[Supplied records — start]

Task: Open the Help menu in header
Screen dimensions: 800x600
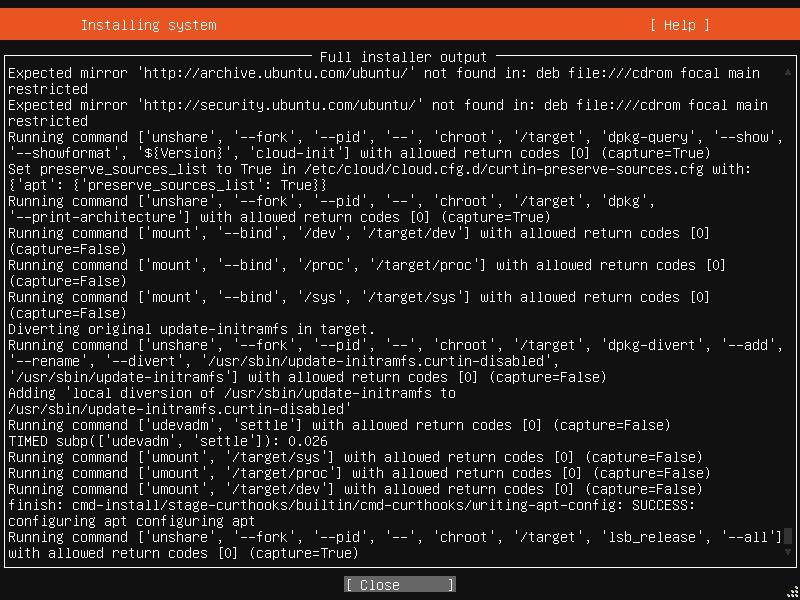Action: point(679,25)
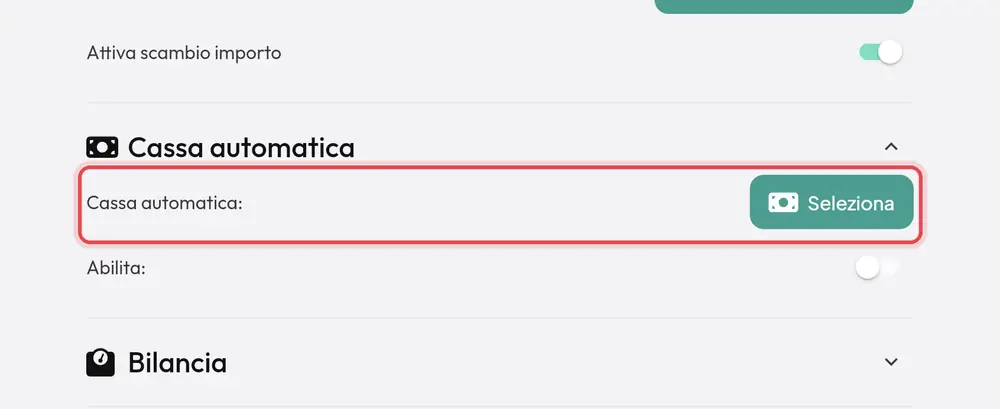
Task: Click the banknote icon inside Seleziona button
Action: pos(783,203)
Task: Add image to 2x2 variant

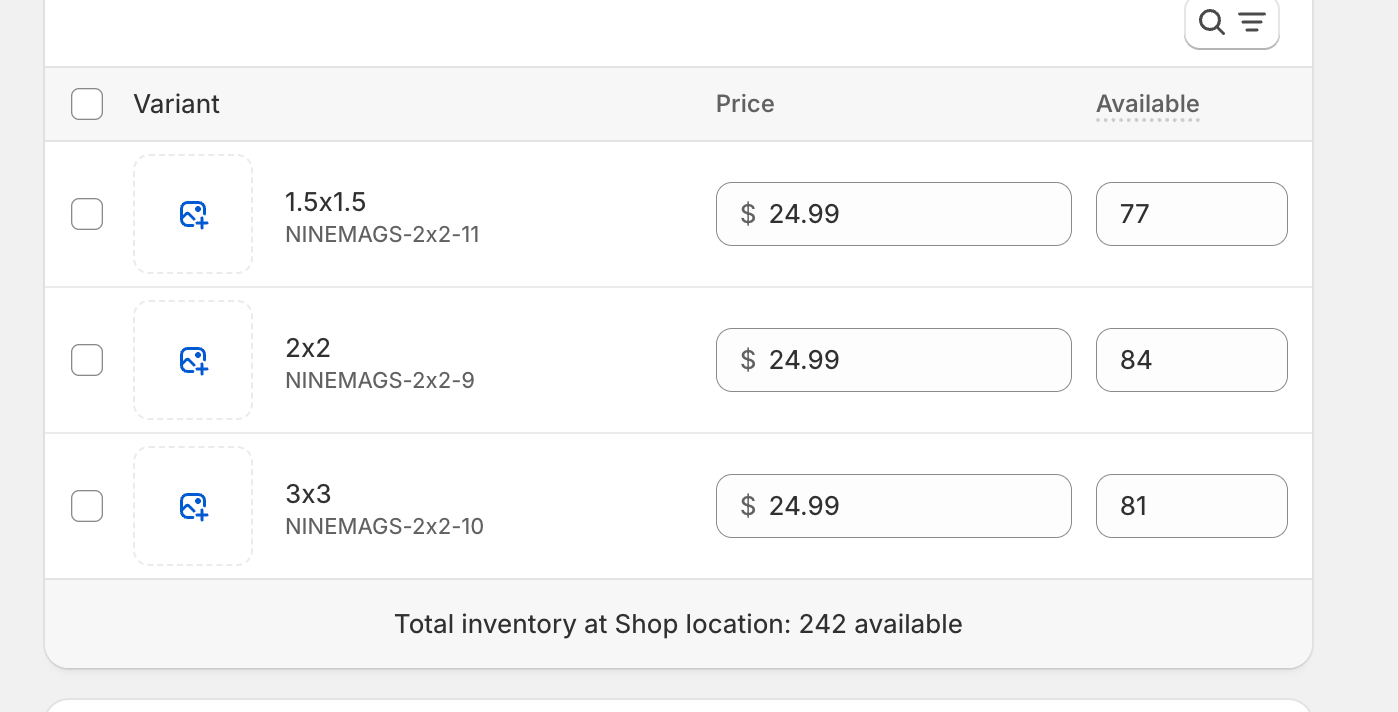Action: 193,360
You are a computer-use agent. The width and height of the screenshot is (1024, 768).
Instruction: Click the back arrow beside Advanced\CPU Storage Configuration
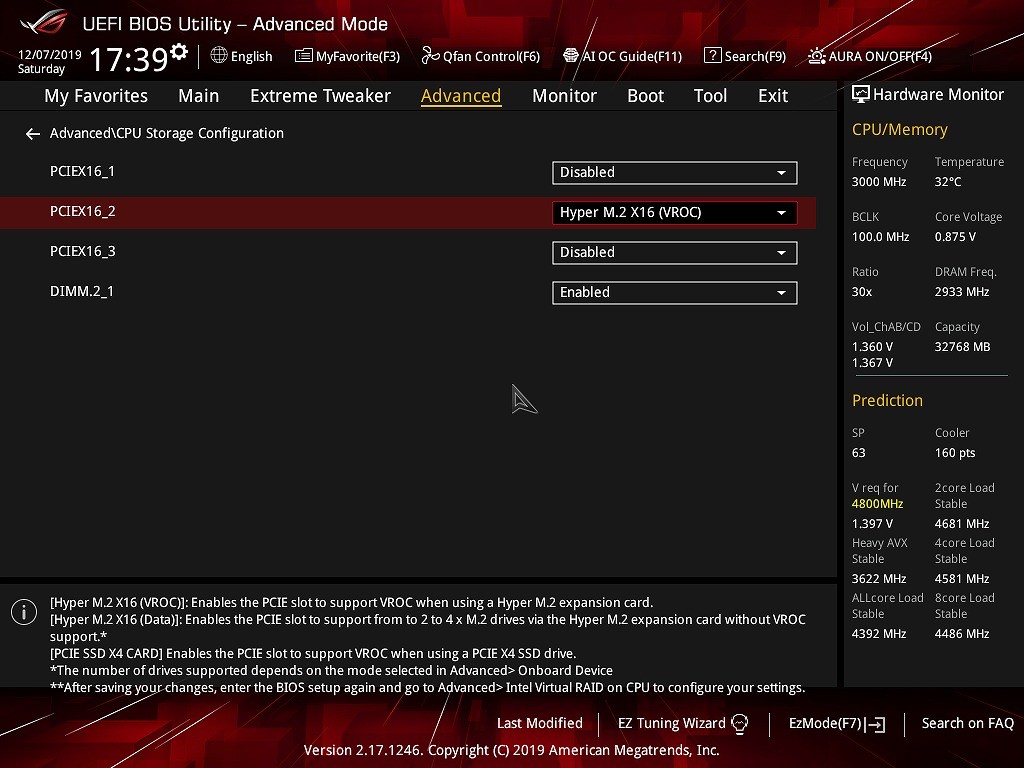coord(33,134)
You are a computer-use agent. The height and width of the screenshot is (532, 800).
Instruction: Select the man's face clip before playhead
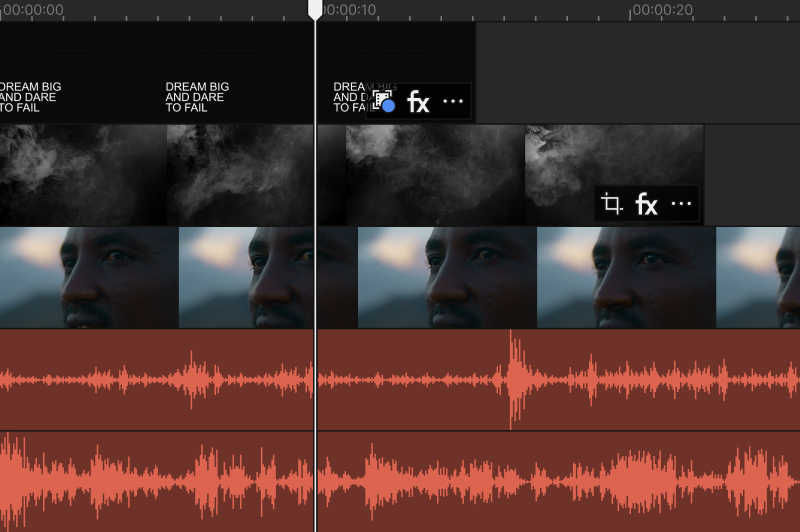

[Supplied records — finish]

-- Your instructions --
Restate the data word for word and exclude every picture.

-- Task output --
Task: Open the Help menu in header
Screen dimensions: 800x600
Action: point(679,25)
Task: Click the banknote icon inside Seleziona button
Action: pos(783,203)
Task: Add image to 2x2 variant

Action: 193,360
You are a computer-use agent. The width and height of the screenshot is (1024, 768).
Instruction: Click the back arrow beside Advanced\CPU Storage Configuration
coord(33,134)
You are a computer-use agent. The height and width of the screenshot is (532, 800).
Instruction: Select the man's face clip before playhead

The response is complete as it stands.